Presenting the data this way gives the reader a full view of where you are, where you were planning to be and what the future should look like.  If you adjust your plan during the year, you can, optionally reflect it here or on a chart that compares the old and new plan.  Too often, the old goals are tossed when a new plan is adopted.  In my mind, this is an error because the original numbers are too quickly forgotten.  You can’t learn from or remember why the plan changed if it is left in the dust.  It’s good to reflect on the original plan after the individual periods and the year is over.

Many companies sell their wares through multiple channels.  Ideally, this would be another dimension to the report above.  Since that presentation is difficult, though, we have to settle for an additional chart in which we break down the numbers by channel.  The chart looks just like the one above with “channel” replacing “territory.”    Of course, you may need to further break down each channel by territory.  I leave this extrapolation to the reader <g>. Again, showing plan vs. actual both forward and backward in time is critical to understanding the meaning of the data.

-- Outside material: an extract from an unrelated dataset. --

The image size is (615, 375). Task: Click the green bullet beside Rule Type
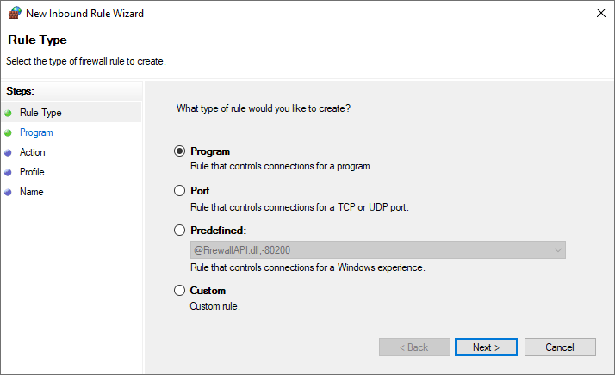[8, 114]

The final use of the basic chart outline above is for product line reporting.  For this, “product line” replaces “territory.”  While small companies will not always break down bookings per product line (although they should as soon as it’s applicable), it’s a good idea to separate product and service sales very clearly.  This basic division of numbers (which will probably also be found on the P&L) tells a lot about the business.

Forecasting sales is fundamental to making good investment decisions inside a company. If you don’t know where and when revenue will be coming in, you won’t be optimizing your use of capital.  Forecasts can come in many forms, but should at least include the following information:

 Customer Territory   Pipeline Stage  Expected Close Date  Sale Value  Prev. Close Date

For more information on the “pipeline stage”, see my post here.  The “expected close date” is the currently forecasted date for closing the deal and the “sale value” is the total bookings expected for this sale.  The “previous close date” is a very important part of the forecast.  It tells the reader that this sale was previously forecasted to close at another time.  Like the other charts, any data on what should have been or what will be substantially increases the value of any data being given.  Without this, there’s no accountability for the forecast unless the reader remembers the previous forecast or asks further questions about every deal.

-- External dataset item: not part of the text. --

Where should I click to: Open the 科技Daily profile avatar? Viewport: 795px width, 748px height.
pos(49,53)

The final sales-related chart that I like to see as a board member with a failing memory describes the deals that took place during the previous period.  These are deals that closed and the company reported as a booking.  A chart like this one contains all of the critical information.

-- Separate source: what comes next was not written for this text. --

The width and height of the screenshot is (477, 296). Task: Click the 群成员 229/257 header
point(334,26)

Company  New  Add-On  Renewal  Total
   Total  Total  Total  Total

Here, the closed deals are listed by company name and amount with whether the deal was the first sale into that customer, an add-on to an initial deal or a renewal of a subscription-based earlier sale.  Obviously, the terms aren’t important, but any concept that applies to your particular business is.

  • A new deal is just that, a first sale into that particular customer.  Whether you include different divisions of the same company as the same customer is up to you.
  • An add-on deal is where you’ve sell additional product or service into a customer as a follow-on to an original deal.
  • A renewal happens when either a time-based license is renewed or, perhaps, a service agreement is extended.

These charts can usually be condensed into a few pages.  Small companies with a handful of deals will probably even be able to get them all onto a single page (aside from the huge forecast that might take additional volumes <g>). 

Of course, these are just examples and they may not all completely apply to your business.  They represent the way that I have seen reporting done successfully and in a compact form.  You should discuss the representation of information with your board and decide on the best way of getting comparative data communicated.  I highly urge you, though, to find a way to not only show current period data, but to do so in context, showing comparative data for other periods and versus plan as well.